Vier Jahre nach ihrer Gründung und einer EP namens WARLORD haben Rising Steel die Arbeit an ihrem ersten voll-wertigen Studioalbum abgeschlossen. RETURN OF THE WARLORD basiert auf klassischem Heavy Metal der Mitt-achtziger, stets nah an Judas Priest, Dio und Iron Maiden.

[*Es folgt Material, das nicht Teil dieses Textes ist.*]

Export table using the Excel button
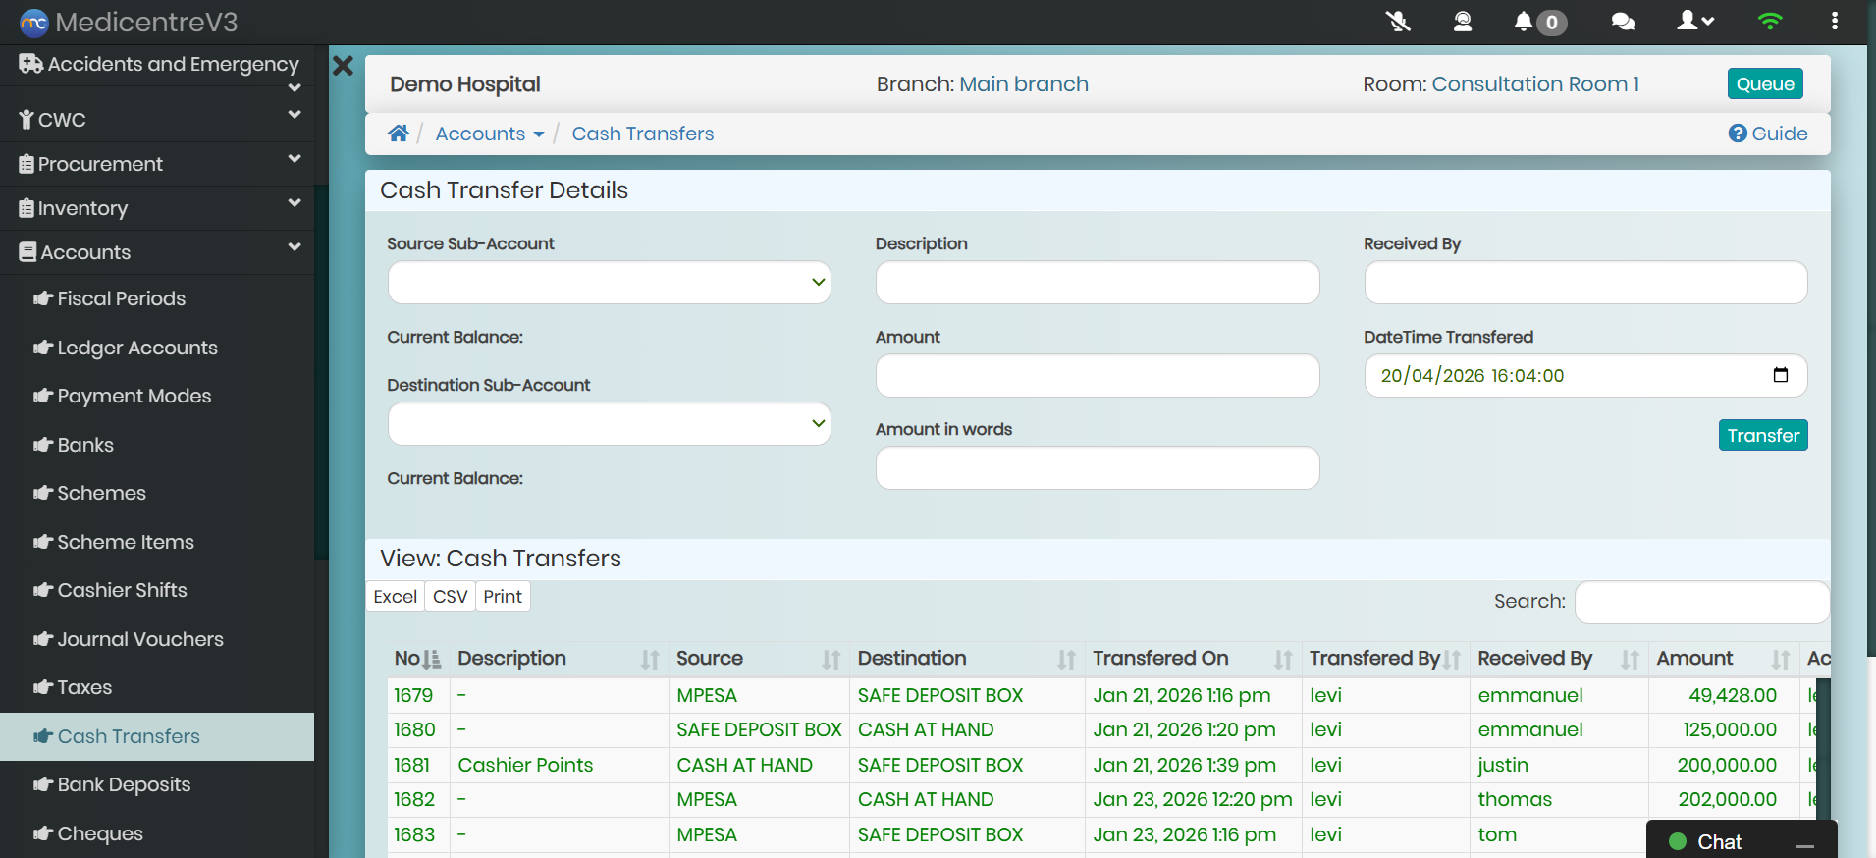[395, 597]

Auch Metallica, Anthrax und Megadeth lassen sich als Teil des Gesamtkonstrukts nicht von der Hand weisen. Prinzipiell kann man diesen Franzosen keine gravierenden Fehltritte attestieren. Die Gitarren sind schwer, sauber ausgearbeitet und halten ein paar hübsche Soli parat. Sowohl Bass als auch Schlagzeug unter-mauern den traditionsbewussten Sound mit Kraft und effektiver Zurückhaltung. Sänger Emmanuelson ist sicher im Umgang mit seinen Stimmbändern und läuft keine Gefahr, von der muskulösen Instrumentierung in den Hintergrund gespielt zu werden.
Einziges, aber leider auch schwerwiegendes Manko: Rising Steel fehlt es an echten Hooks und Wiedererkennungswert. Alles wirkt etwas austauschbar und greift bei Weitem nicht so, wie es ihre namhaften Idole vorgemacht haben.